Wednesday 1 February 2017

Lost ...and Found...in Transition




























I don't know why  I love sparrows so much but I do. I snapped these on a path railing in Crediton this morning. I was early for my appointment, watching them through the car window.

 It's not just me -  nearly everyone I talk to today is having a really rough time.

My lovely cranio-sacral therapist says I'm immersed in a huge transition. My world and everything in it including me as I knew myself, have been shattered. Before I can find a way to the other side I will need to re-construct myself,  energetically, and a life I may not recognise, from the thousand pieces scattered around me. From the wreckage, across a bouncy castle bridge, towards an unknown, and at the moment, scary future.

 Lost in transition then.

Luckily I have so much help and support to call on also all around me.

Today it was my cleaner who sparkled my house.

 Today it was coffee and hugs and listening from a dear and wise friend.

Today it was the tender hands of my therapist soothing the deep core wounds in my sacrum, in my belly.

Today it was messages of love and kindness wrapped in emails and phone conversations.

Today it was  in my kitchen when Robin visited me through the "channel" of a dear friend.

He said,
If only you could see yourselves from this side, where I am, you would see how wonderful you all are, how wonderful you have been and how everything is going to be alright. It is already alright. Because there is only love. And I will  help you to share it. You just have to ask me.

And I could feel the warmth of it, of him..... surrounding me and my friend sitting at the kitchen table. The sparrows in the garden, just getting on with life in the rain.









From yesterday's blog you can read more from Benedictine Brother David at  Nipun's Awakin Weekly - you'll have to Google Nipun Metha because I've forgotten how to make a link on the blog. Or this may work...



Letting Meaning Flow Into Purpose
by Brother David Steindl-Rast
The only point where one can start to talk about anything, including death, is where one finds oneself. And for me this is as a Benedictine monk. In the rule of St. Benedict, themomenta mori has always been important, because one of what St. Benedict calls “the tools of good works” meaning the basic approaches to the daily life of the monastery-is to have death at all times before one’s eyes. When I first came across the Benedictine Rule and tradition, that was one of the key sentences which impressed and attracted me very much. It challenged me to incorporate the awareness of death into my daily living, for that is what it really amounts to. It isn’t primarily a practice of thinking of one’s last hour, or of death as a physical phenomenon; it is a seeing of every moment of life against the horizon of death, and a challenge to incorporate that awareness of dying into every moment so as to become more fully alive.
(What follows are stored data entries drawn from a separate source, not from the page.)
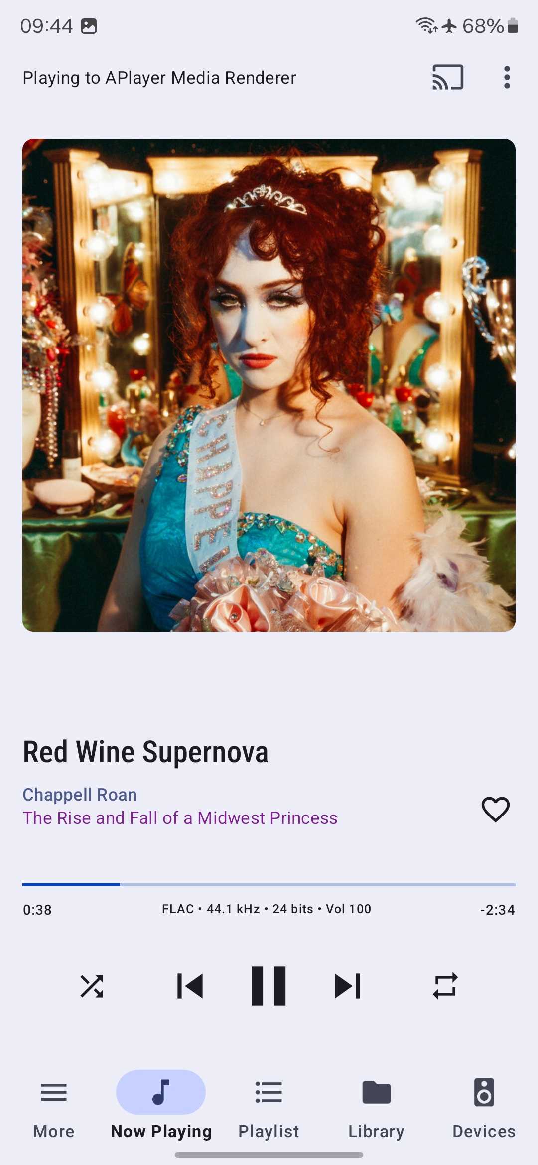Toggle shuffle playback mode

(x=92, y=986)
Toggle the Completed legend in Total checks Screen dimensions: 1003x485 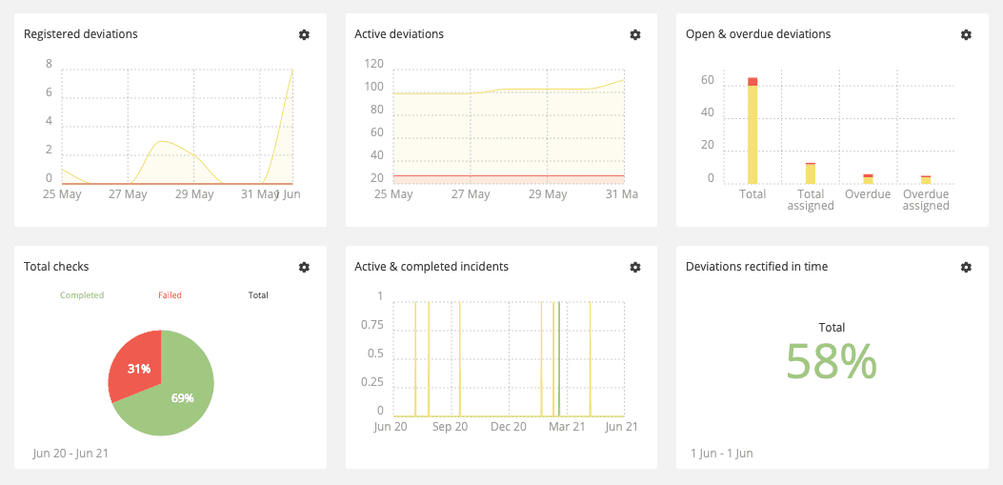click(x=82, y=295)
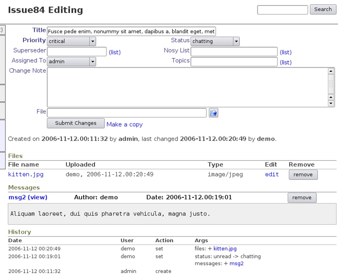Open the Nosy List (list) link

[285, 52]
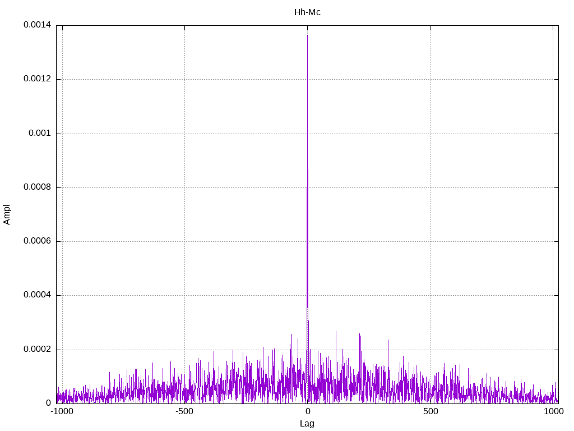Click the 0.0008 y-axis tick label

tap(36, 187)
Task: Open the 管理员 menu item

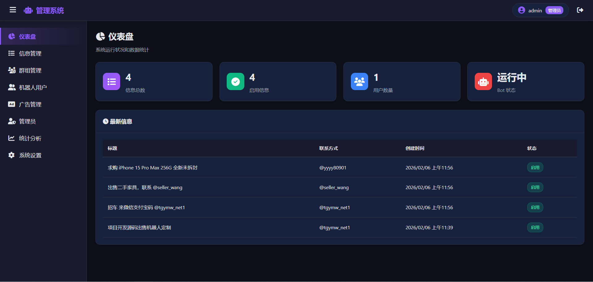Action: tap(27, 121)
Death has to be one of the important elements of life, for it is an event that puts the whole meaning of life into question. We may be occupied with purposeful activities, with getting tasks accomplished, works completed, and then along comes the phenomenon of death-whether it is our final death or one of those many deaths through which we go day by day. And death confronts us with the fact that purpose is not enough. We live by meaning. When we come close to death and all-purpose slips out of our hands, when we can no longer manipulate and control things to achieve specific goals, can our life still be meaningful? We tend to equate purpose with meaning, and when purpose is taken away, we stand there without meaning. So there is the challenge: how, when all-purpose comes to an end, can there still be meaning?

This question suggests why in the monastery we are counseled (or challenged) to have death at all times before our eyes. For the monastic life is one way of radically confronting the question of life’s meaning. In it you cannot get stuck in purpose: there are many purposes connected with it, but they are all secondary. As a monk you are totally superfluous, and so you cannot evade the question of meaning.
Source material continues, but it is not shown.